Author: Gary Hibberd
Date: 8th July 2020
I was speaking at an online conference recently about the Dark Web; What it is, who uses it, and what can be found there, when someone asked me the following question;
What does a Hacker look like?
It’s an interesting question, and one I’ve been asked many times. During the event, I responded as succinctly as I could, but I think it warrants a slightly longer explanation. On the event I simply said;
“Firstly, it’s important to note that not all Hackers are Cybercriminals, and not all Cybercriminals are Hackers. A Hacker can look like anyone… In fact, many of us are Hackers. Hackers have a different view of the world, and look at ways to change systems and processes, to meet their needs.”
Hackers; Made for TV
If you’ve seen the Netflix show, ‘Mr Robot’, or ‘The Girl with the Dragon Tattoo’, you may now have an image of a strange loner, wearing a hoody, hunched over their keyboard. That will be your ‘go-to’ image when someone mentions the word ‘Hacker’.
The characters in these shows are misfits and introverts who don’t seem to fit in with society. But while it may be true that the Hackers who break into systems have skills many of us don’t have. It doesn’t necessarily follow that they are all maladjusted individuals, incapable of human interaction, or the ability to purchase other clothing than black hoodies and ‘V for Vendetta’ masks!
Evolution of Hackers and Hacking
Answering the question, what does a hacker look like, is the wrong question to ask. I believe we should be asking what is Hacking, and who is most likely to do it?

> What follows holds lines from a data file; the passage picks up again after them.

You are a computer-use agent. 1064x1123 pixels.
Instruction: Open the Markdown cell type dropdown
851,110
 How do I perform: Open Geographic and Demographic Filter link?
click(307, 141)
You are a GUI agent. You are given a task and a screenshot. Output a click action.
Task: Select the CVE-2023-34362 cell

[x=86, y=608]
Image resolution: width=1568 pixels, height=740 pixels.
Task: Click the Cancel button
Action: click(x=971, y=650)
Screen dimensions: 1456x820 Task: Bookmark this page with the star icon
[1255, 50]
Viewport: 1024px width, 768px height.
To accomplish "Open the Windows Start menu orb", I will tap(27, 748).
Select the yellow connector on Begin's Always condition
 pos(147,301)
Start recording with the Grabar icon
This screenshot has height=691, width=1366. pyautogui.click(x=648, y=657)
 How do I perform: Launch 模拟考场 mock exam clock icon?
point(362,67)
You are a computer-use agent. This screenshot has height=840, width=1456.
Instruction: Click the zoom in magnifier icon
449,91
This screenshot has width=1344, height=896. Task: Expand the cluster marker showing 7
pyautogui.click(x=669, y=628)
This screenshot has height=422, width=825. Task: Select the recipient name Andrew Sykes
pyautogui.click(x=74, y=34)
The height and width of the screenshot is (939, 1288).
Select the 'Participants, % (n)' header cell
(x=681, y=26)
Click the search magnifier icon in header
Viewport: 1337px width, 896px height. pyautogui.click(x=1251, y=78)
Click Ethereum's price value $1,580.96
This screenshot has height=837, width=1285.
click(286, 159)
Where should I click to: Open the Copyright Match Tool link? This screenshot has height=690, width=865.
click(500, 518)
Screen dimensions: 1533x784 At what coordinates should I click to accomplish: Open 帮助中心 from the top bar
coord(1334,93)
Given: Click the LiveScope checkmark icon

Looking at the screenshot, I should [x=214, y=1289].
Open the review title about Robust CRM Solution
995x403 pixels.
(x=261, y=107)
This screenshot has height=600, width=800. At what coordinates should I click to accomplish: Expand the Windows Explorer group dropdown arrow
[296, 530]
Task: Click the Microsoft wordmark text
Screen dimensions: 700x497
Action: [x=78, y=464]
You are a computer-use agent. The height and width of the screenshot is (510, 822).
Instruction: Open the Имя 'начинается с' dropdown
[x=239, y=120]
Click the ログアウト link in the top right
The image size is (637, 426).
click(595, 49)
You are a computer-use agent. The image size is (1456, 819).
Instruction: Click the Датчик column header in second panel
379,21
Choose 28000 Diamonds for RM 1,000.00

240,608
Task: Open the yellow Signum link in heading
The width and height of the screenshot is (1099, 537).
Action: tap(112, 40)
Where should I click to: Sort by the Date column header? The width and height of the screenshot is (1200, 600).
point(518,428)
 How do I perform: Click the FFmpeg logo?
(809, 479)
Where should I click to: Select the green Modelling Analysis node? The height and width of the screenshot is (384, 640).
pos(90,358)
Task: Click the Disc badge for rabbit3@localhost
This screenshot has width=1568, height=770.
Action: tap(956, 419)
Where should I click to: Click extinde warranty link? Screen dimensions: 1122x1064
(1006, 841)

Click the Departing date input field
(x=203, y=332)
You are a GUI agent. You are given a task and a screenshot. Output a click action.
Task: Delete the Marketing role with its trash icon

Again, please keep in mind that not all Hackers are Criminals, and not all Criminals are Hackers! How do I know this? Well, first of all, I know a number of fantastic Hackers. How? Because we employ them in Cyberfort. They are part of the Ethical Hacking team within Arcturus. I also have friends (both real and in the virtual world), who are Hackers, and they are very nice people who come to garden parties with their wives, and we discuss (where possible!) the kinds of things they’ve been up to.
They bring the kids, they have dogs running around, and they are the life-and-soul of the party. Not your average image of a Hacker, and not a hoodie in sight! Finally, I know not all Hackers are Criminals, because I started my career in IT wanting to be a Hacker.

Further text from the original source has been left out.